Cloud computing providers handle the construction, administration, and maintenance of cloud data storage allowing healthcare professionals to focus on what they do best — caring for their patients and working to achieve better health outcomes. Cloud computing solutions are more flexible compared to on-premise solutions as well, enabling healthcare organizations to easily scale their storage and computing needs as necessary, only paying for the resources they use.

Effective collaboration

Storing electronic medical records on the cloud helps to streamline the process of collaborative patient care. Previously, most patients’ medical records were distributed across the various offices of healthcare providers they visited – some with their dentists, a good number with the primary care provider, and others at the offices of healthcare specialists they consulted.

With cloud-based medical records and other healthcare applications, providers can more easily communicate and share patient medical records, particularly with EHR integration and solutions such as healthcare APIs, which support the exchange of healthcare information across any EHR platform while maintaining PHI security.
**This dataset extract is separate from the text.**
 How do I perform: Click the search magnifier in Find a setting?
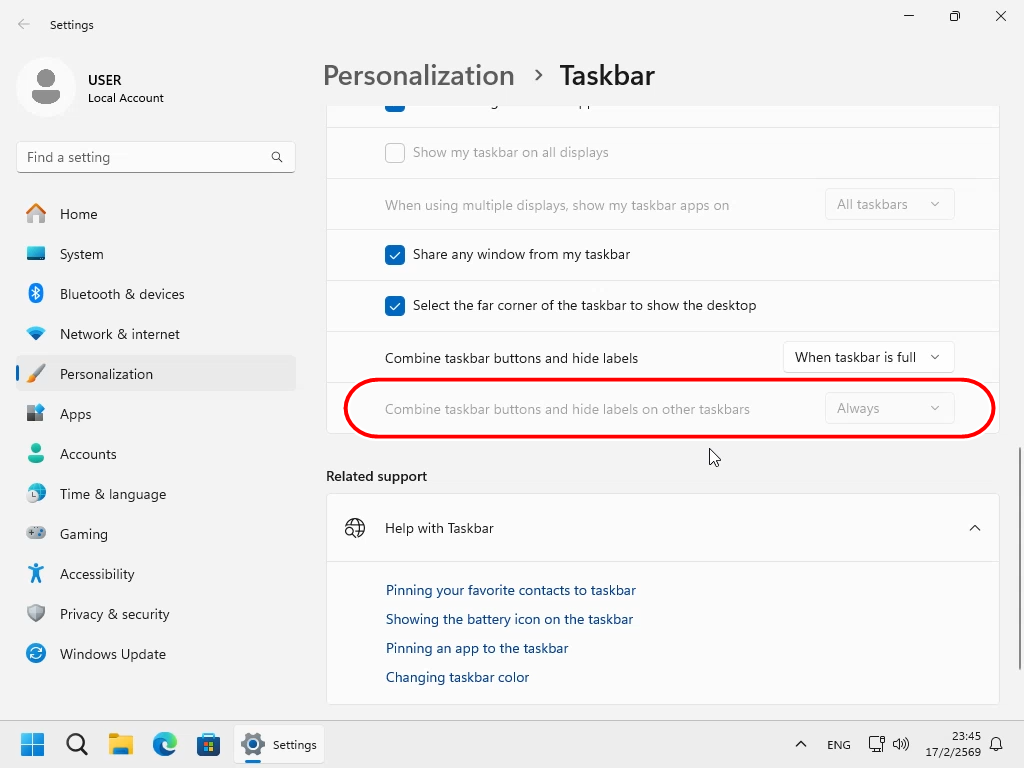pyautogui.click(x=277, y=157)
These solutions make patient data readily available to providers when they need it, so they can make more informed decisions about patient care and treatment options.
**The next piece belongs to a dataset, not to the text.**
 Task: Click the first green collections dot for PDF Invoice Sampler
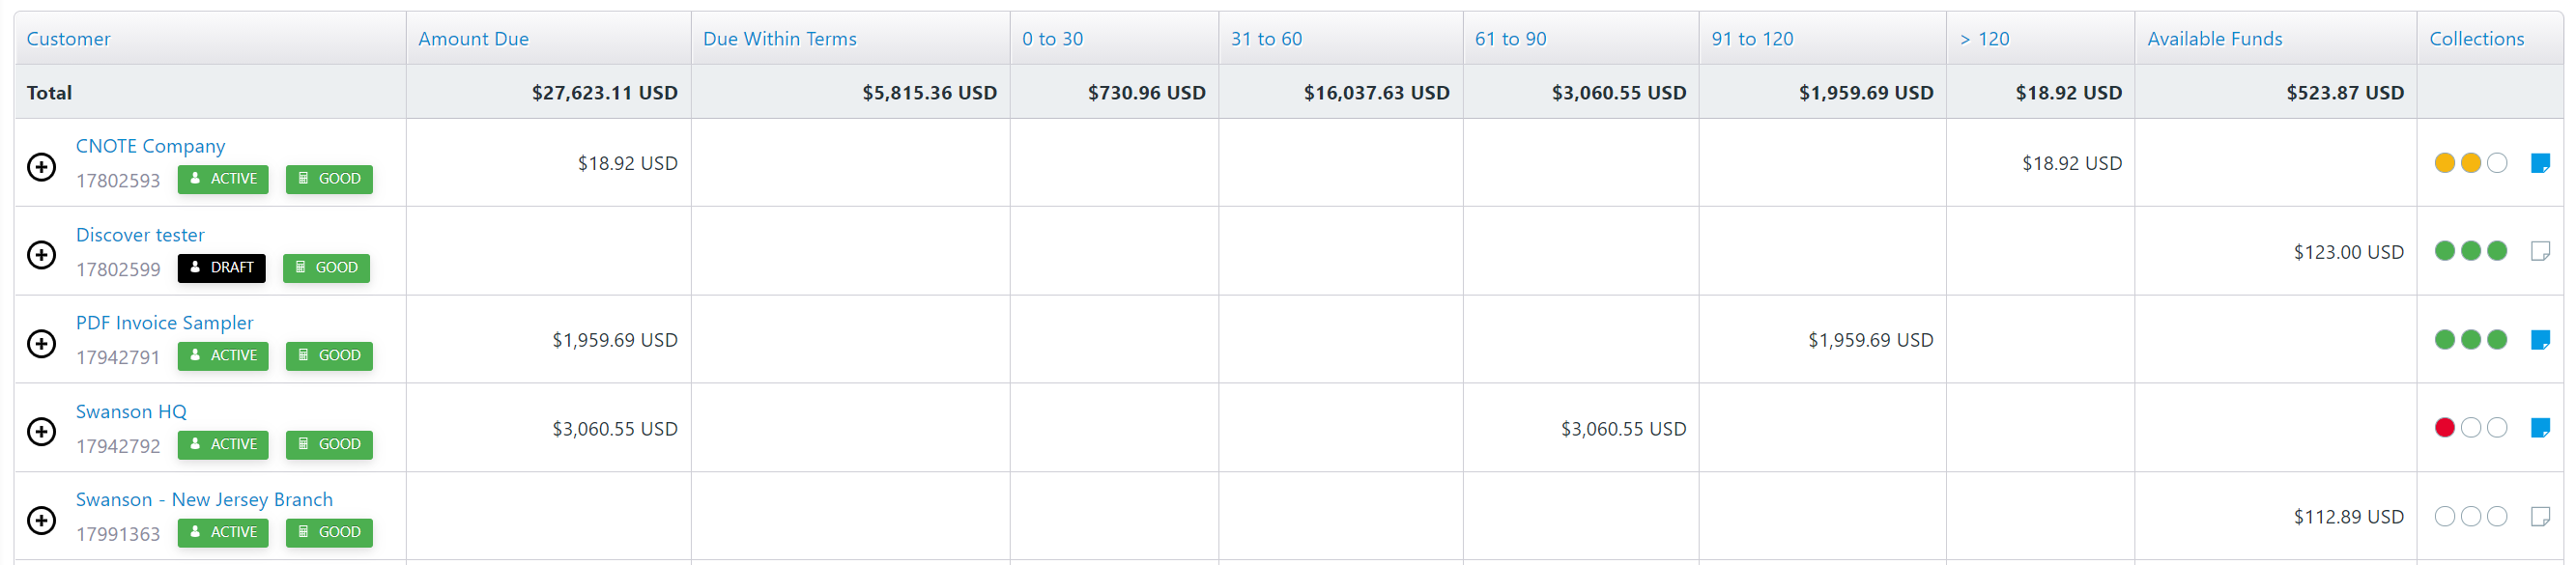coord(2444,340)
Enabling big data applications

Patient EMR contains huge volumes of useful information that could help achieve better health outcomes for patient and population health initiatives by helping to:

  • Identify the most effective treatment options for a particular set of symptoms

  • Detect subtle correlations in illnesses that could reveal causative factors

  • Predicting when an epidemic might occur

However, the use of filing cabinets and siloed data storage mechanisms made it virtually impossible to analyze these streams of patient data to come up with such useful insights and predictions.

With the advent and widespread adoption of cloud computing and storage, healthcare organizations can now use complex computer algorithms and solutions with big data capabilities to analyze the reams of data at their disposal. This helps in the early detection of public health threats, enabling healthcare providers to come up with viable solutions to reduce population health risks.

By virtue of its almost unlimited scalability, seamless flexibility, and high availability, the cloud offers a wide range of benefits to healthcare organizations and stakeholders. The cloud facilitates health IT infrastructure from back-end development and data sharing to consumer-facing patient portals and mobile applications.

As developers work towards creating a world where electronic health records, mobile health applications, and wearable connected devices will interface freely, cloud computing will play a primary role in storing, securing, and maintaining all the underlying data. This makes the cloud essential to the future of health IT. As such, healthcare organizations are encouraged to leverage and expand their cloud capabilities to keep up with the continuously evolving healthcare landscape.